Pickle Family

Robert Pickle’s family immigrated from Palatine, France, in the 1700s and settled in Pennsylvania. They later moved to Alabama, where Robert Pickle was born in 1793. In 1820, Robert married Nancy Jones. Together they had ten children: Christopher Jones, William Jones, George Washington, Jeremiah Jones, Sarah Bird, Martha Jane, Henry S., John Faust, Nancy Catherine, and Jesse Wiley.
Their son George, born in Alabama in 1824, married Mary Ann Jones in 1844 in Yell County, Arkansas. In 1852, they joined a wagon train and set out for California with their two children, Mary Elizabeth and Sarah Jane. Tragically, George’s wife Mary Ann died en route to California. George remarried in 1860 to Mary Ann Mariah Jones. They had nine children: Margaret, John William, Jesse Wiley, and Martha Frances, all born in Healdsburg, California. In 1872, George and Mary Ann, along with their young children, settled in Potter Valley on land George purchased from the Mewhinney family. After settling in Potter Valley, they had five more children: George Jr., Della Ann, Franklin, Ellen, and Josephine.

An article in the Healdsburg Enterprise reported that George and his neighbor, Eli Jones, brought four tons of very fine wheat to Healdsburg to sell as seed. In the following years, many ranchers invested in hops, but much of the soil in Potter Valley remained too wet for successful cultivation. In 1886, the Pacific Rural Press reported that George and his brother, who had joined him in Potter Valley, began tearing out their hop fields, along with the Spotswoods, Thorntons, Mewhinneys, and Burkhardts.

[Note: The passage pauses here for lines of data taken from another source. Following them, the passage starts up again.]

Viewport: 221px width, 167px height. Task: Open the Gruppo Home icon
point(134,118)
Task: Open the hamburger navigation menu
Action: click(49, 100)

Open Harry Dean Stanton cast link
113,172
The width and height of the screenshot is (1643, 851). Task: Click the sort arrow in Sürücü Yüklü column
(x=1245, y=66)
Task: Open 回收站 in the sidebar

George and Mary Ann’s son, John William Pickle, was born in Healdsburg in 1863. When he was nine years old, his family purchased a ranch in Potter Valley. He lived in Centerville and, like most residents there, was a Democrat. He served as constable in Centerville and worked as a teamster, driving a wagon over 18 miles of rough roads to Ukiah. As a young adult, John bought 100 acres in Coyote Valley. In 1889, he married Sarah Lulu Jackson, whose family had come from St. Louis when she was a small child. They had six children: Robert, Etta, Bessie, Samuel, Pearl, and Frances. John served as county road foreman for 20 years and helped build many Mendocino County roads.
George William Pickle Jr. married Viola May Adams in 1894. They had five children: Ray, Herbert, Lillie Eva, Jennings, and Chester. Viola passed away in 1910. George later married Elizabeth Shelton Dickey in 1926; Elizabeth had two children from her first marriage.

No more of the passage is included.